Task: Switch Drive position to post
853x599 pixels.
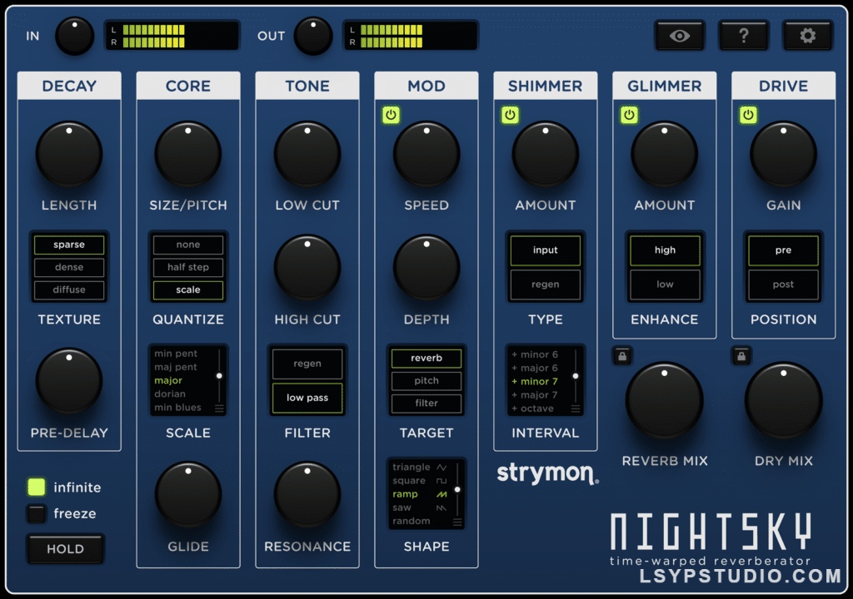Action: coord(782,285)
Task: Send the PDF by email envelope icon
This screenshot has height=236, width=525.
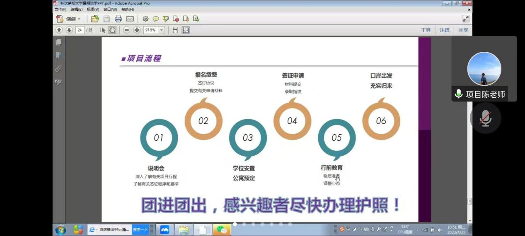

_PROBLEM TO SOLVE:_
From the line that contains "Task: Send the PDF by email envelope icon" to the last line of the data above, inclusive, transcribe every line exactly and only those lines, omitting pictures.

_TASK RESULT:_
Task: Send the PDF by email envelope icon
This screenshot has height=236, width=525.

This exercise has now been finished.